* Goal of the exercise: In the listing below, locate the line that contains "You are a computer-use" and the line that contains "Instruction: Click the 删除 delete slide button". Restate word for word those two lines and every line between them, and nothing else.

* Dataset entries:
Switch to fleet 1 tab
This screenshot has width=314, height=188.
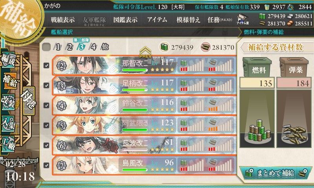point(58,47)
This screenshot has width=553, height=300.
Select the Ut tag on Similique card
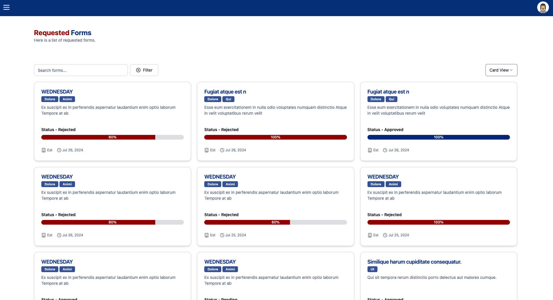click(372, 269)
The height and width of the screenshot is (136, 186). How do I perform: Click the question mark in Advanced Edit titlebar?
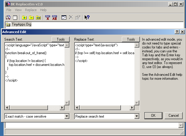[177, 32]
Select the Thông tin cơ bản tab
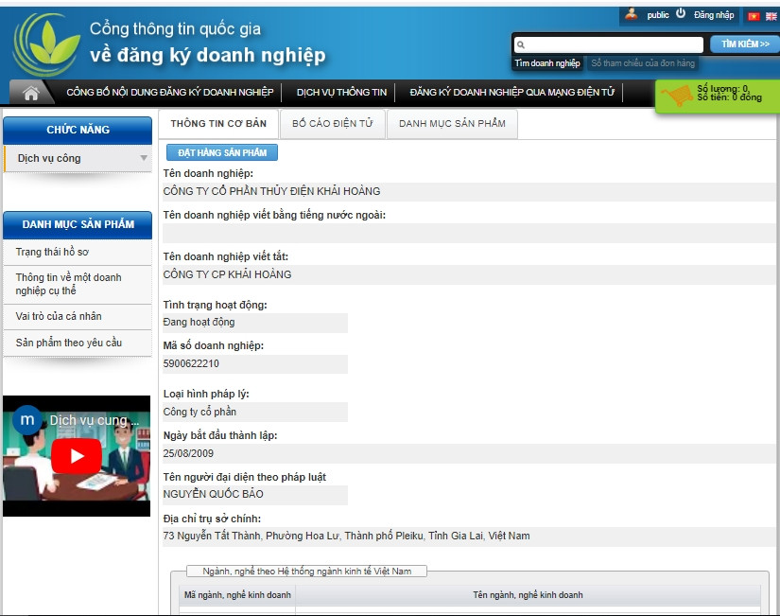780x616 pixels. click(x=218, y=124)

...

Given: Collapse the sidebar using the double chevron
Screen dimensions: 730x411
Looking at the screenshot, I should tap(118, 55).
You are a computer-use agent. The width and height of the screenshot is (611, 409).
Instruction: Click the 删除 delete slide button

* Expected answer:
You are a computer-use agent. The width and height of the screenshot is (611, 409).
Instruction: Click the 删除 delete slide button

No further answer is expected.